April 21, 2005 (Computerworld) -- NEWTON, Mass. -- Oracle Corp. this week shed some light on its nascent plans to converge various business application suites -- a move once seen as a big selling point for Oracle as it pursued a hostile takeover of PeopleSoft Inc.
Oracle President Charles Phillips yesterday gave an update on the company's "Fusion" road map and fielded questions at a customer event here, one of several being held throughout North America.
Executives emphasized that Fusion will be an evolutionary process with no forced-march migrations. And they said the applications Oracle inherited with its January acquisition of PeopleSoft -- including Enterprise, J.D. Edwards and World -- will be supported as promised through at least 2013.
All of those software products continue to be sold, said Phillips, and Oracle has been working to update its salespeople on the company's myriad products to prepare them for meetings with prospective customers.
Phillips stressed that Fusion is not a single product and reiterated that the applications included in it will be built around Java specifications and support a service-oriented architecture (SOA) that can easily be broken into components.
While Oracle's own middleware will be the default stack to support Fusion, the company will certify competitors' infrastructure software in some cases, such as IBM DB2 for World customers. Oracle also plans to work closely with its various users groups to cull the best capabilities in each application to craft something akin to a best-of-breed suite.
Strategically, the company plans to incorporate process automation with business intelligence, allowing a customer using its software to see, for instance, whether a supplier was able to deliver an item on time in recent transactions.

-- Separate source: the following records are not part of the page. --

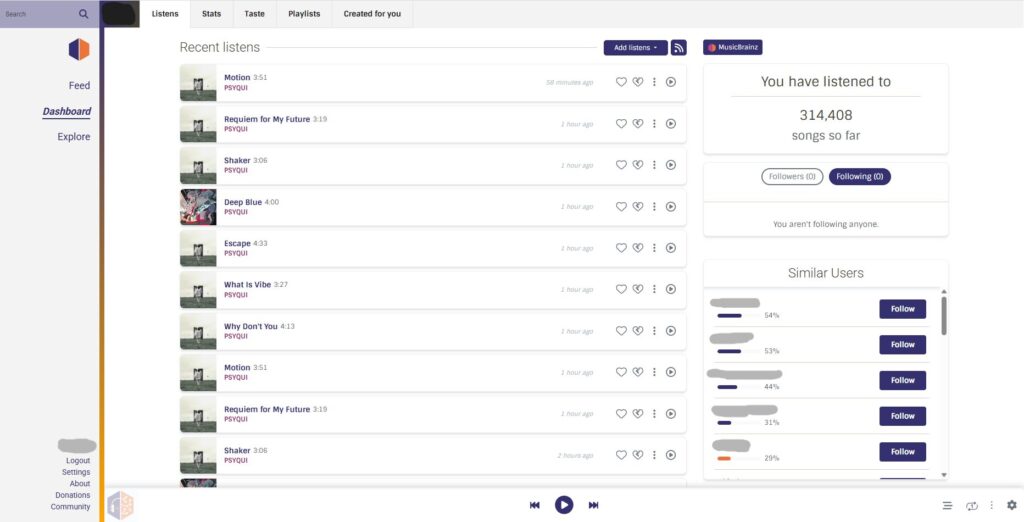
Task: Click the ListenBrainz hexagon logo
Action: (79, 49)
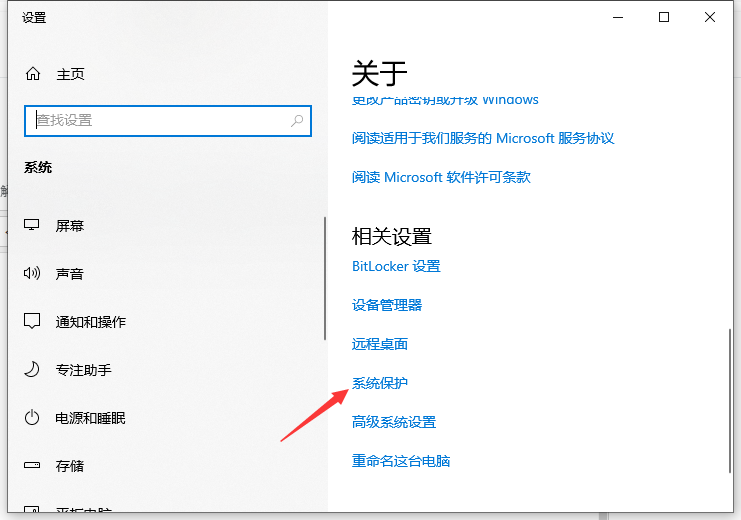Screen dimensions: 741x520
Task: Click BitLocker 设置 link
Action: (396, 266)
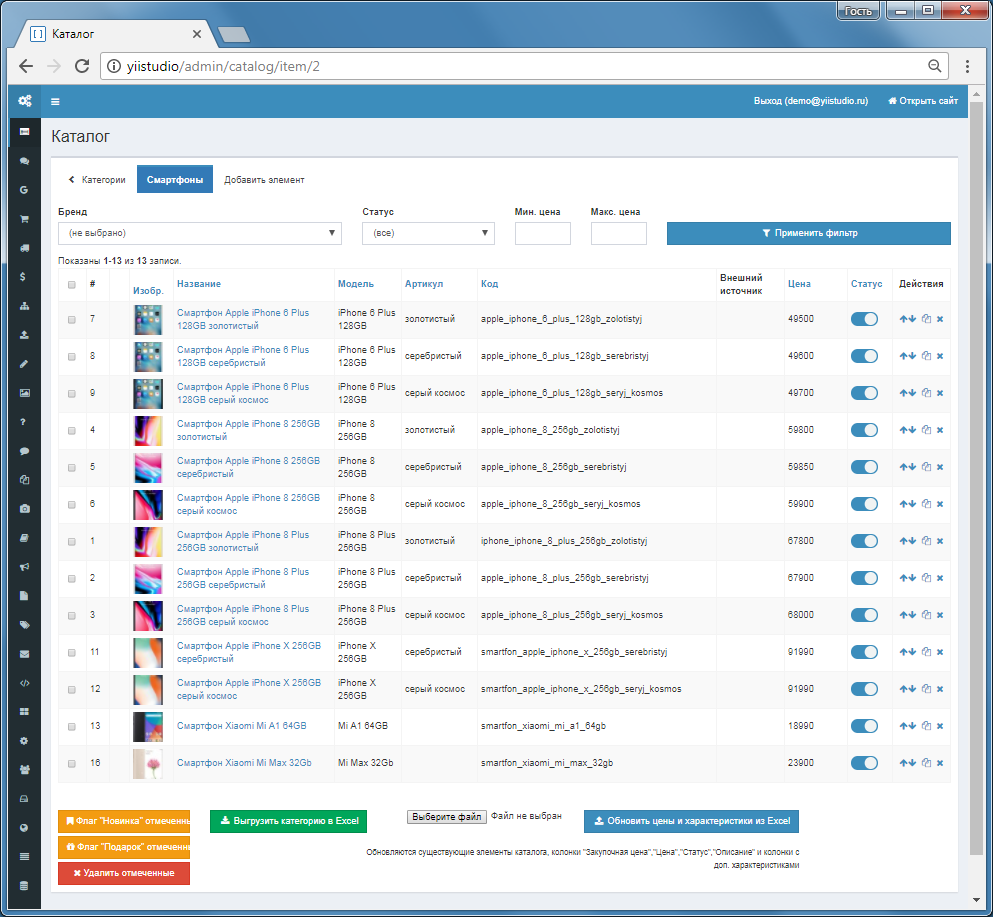The height and width of the screenshot is (917, 993).
Task: Open the Бренд dropdown
Action: (x=199, y=233)

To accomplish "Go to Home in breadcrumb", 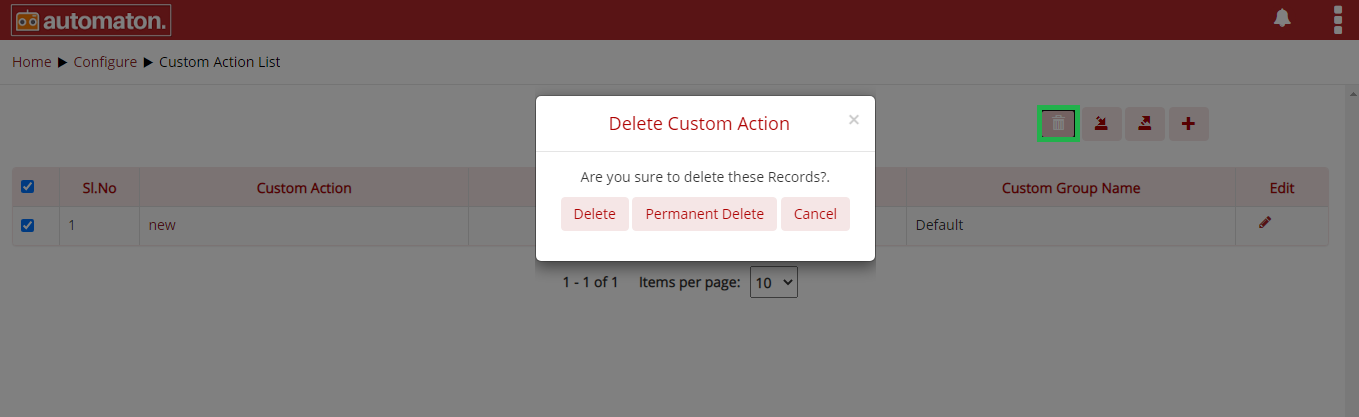I will tap(31, 62).
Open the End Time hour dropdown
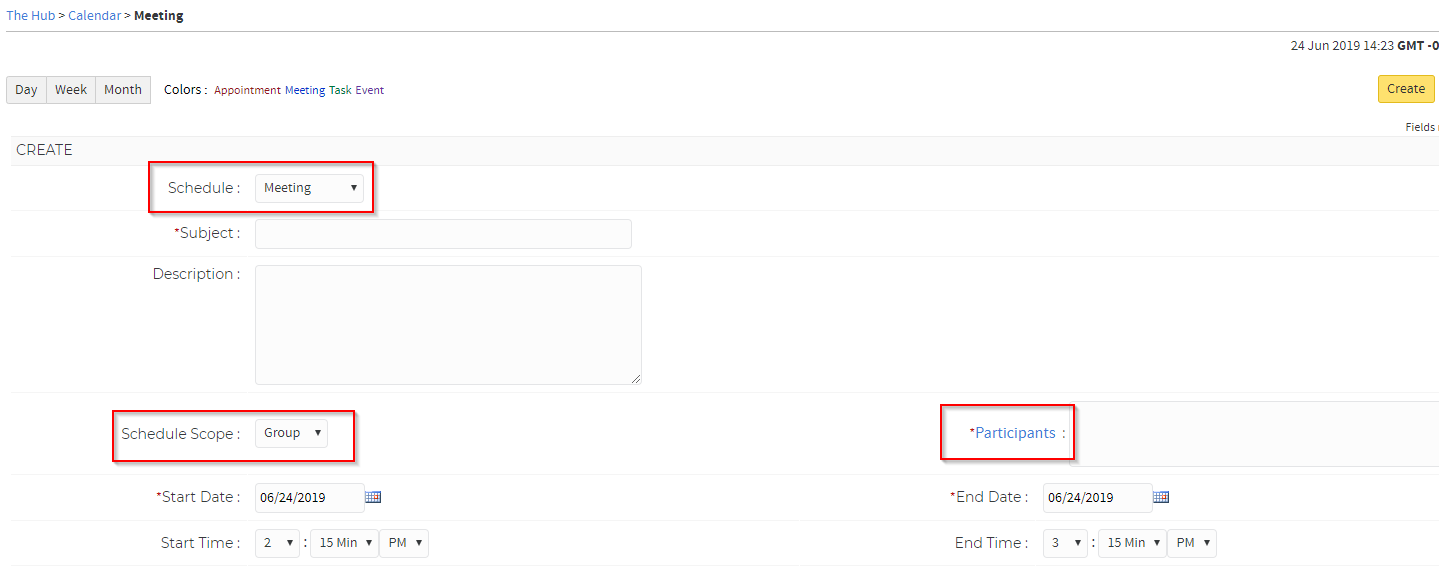The image size is (1439, 576). point(1065,543)
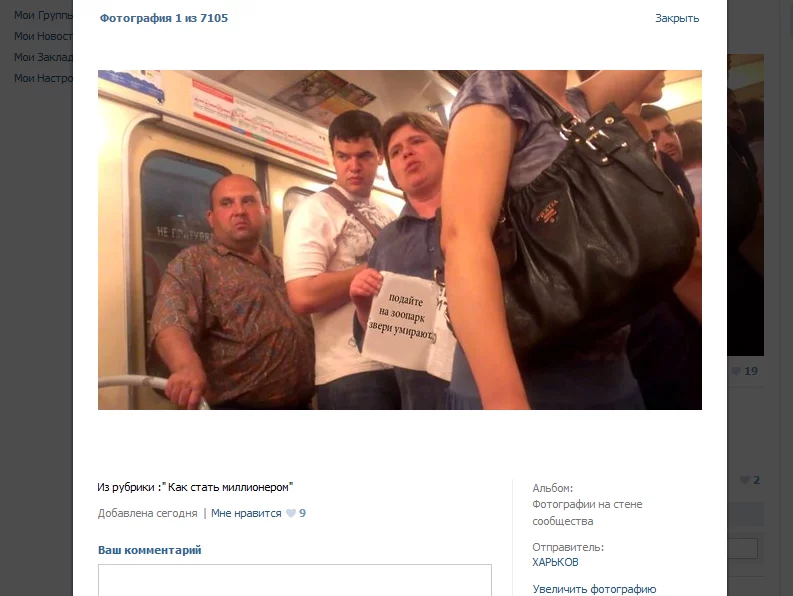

As an example of what the company hopes to accomplish with Fusion, John Wookey, senior vice president of applications, pointed to a compensation workbench tool in Oracle's E-Business Suite 11i. The tool enables customers to manage employee compensation, including bonuses and stock options, and is similar to technology PeopleSoft was working on before the merger. Using SOA-based tools, Oracle may allow PeopleSoft Enterprise customers to exploit the workbench tool without scrapping their current PeopleSoft human capital management investment.